I have heard of the Gaitor Grip, sounds like the OP has a locking nut with a rotating outer collar though?

Which would render the GG useless 

You could pick up a selection of steel box section, match up one which will fit and hammer into the head of the locking bolt. Then use Stillsons or a suitable wrench to unscrew the bolt.

You should be able to pick up some off-cuts of box section from a steel suppliers or engineering firm. Perhaps looking at around 15mmx15mm depending on the size or pattern of the bolt head.
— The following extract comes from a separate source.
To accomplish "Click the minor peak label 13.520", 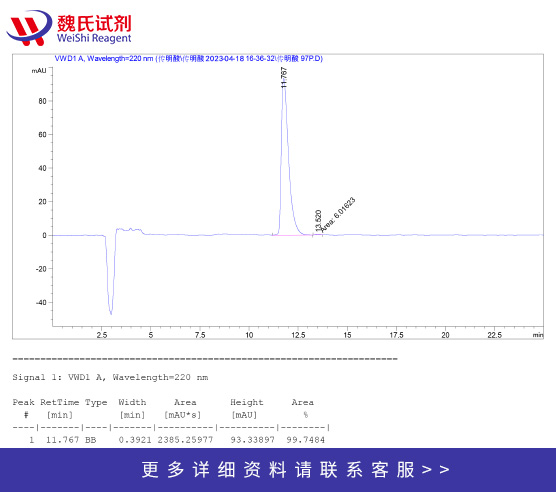I will (318, 221).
Sorry to hear about this nightmare you are having


----------



## Cullers (Sep 29, 2009)

I agree.... sorry! Didn't mean to hijack the thread. I think I remember my ex not having the key to her wheels years ago and the garage welded something to the bolt/nut


----------



## mathyou78 (Mar 12, 2007)

I had a similar problem on an Astra SRi and believe me when I say we tried everything to get that bloody thing off and we had access to every welder, special drill bit, hammer, scaffold pole, airtool etc going. I'd had the dubious honour of removing knackered locking nuts from my previous 3 cars and I know what i'm doing.

I took it to every garage and tyre fitters In out area and none would entertain it.

In the end it came down to buying the special tool the AA use or cutting the wheel off with a grinder.

I found a brand new replacement wheel on ebay for £35 so we cut mine off with a 9" angle grinder. I then removed all the other McGuard nuts (not siezed) and put them in the bin. I got a fiver for the scrap wheel at the scrappers. Cutting it off took less than ten minutes in all. A bit drastic and not much fun but no way would I pay £170 for the tool and I didn't know anyone with breakdown cover that could.

Best advice is to find a mate that's in the AA and get them to ring it in for you. That and never go to Kwik-Fit again. You can't get thicker than a Kwik-Fit fitter


----------



## G900GTI (May 20, 2007)

mathyou78 said:


> I had a similar problem on an Astra SRi and believe me when I say we tried everything to get that bloody thing off and we had access to every welder, special drill bit, hammer, scaffold pole, airtool etc going. I'd had the dubious honour of removing knackered locking nuts from my previous 3 cars and I know what i'm doing.
> 
> I took it to every garage and tyre fitters In out area and none would entertain it.
> 
> ...


This is what i was going to do, all 4 had been done up with an air gun :devil:
i had the tethy style wheels and each one had some damage after the garage used various hammers and drills on them. The tool the AA uses is single use (moulds to the shape of the locking wheel nut) but can be used to remove the others as it will be the correct shape. Are you with the AA? you could always let the tyre down and get them out :thumb:


----------



## P4ULT (Apr 6, 2007)

when i had mine done the guy used a socet which cuts a reverse thread onto the nut and in turn undoes ot hth.


----------



## cleslie (Feb 19, 2006)

When my McGuard wouldn't come off and the key just kept slipping, I jammed a socket just slightly too small by hitting with a hammer. I then just connected the socket handle and got it off. Just cost me the cost of a replacement socket.


----------



## boyasaka (Jun 13, 2009)

i have been on a volvo forum and been advised to take a photo of the head of the mcguard and email it to mcguard and for 16 pound they will sell me one to match ,, but before i do that i know where 2 volvo s60s park out out side of there homes so was thinking to beening cheeky and looking at theres and if the same knock on there door and hopefully they will be helpfull kinda guys ( shy bairns get nowt as they say lol ) and i bottle of whisky as a thank you to them sounds a fair deal to me lol


----------



## Bratwurst (Jan 23, 2009)

Ben_W said:


> Sounds like one of those 'GatorGrip' sockets?
> 
> Something like this?
> 
> http://cgi.ebay.co.uk/Super-G-Ratch...tZUK_Hand_Tools_Equipment?hash=item3efc8ec14c


I've got one of those sockets in the garage!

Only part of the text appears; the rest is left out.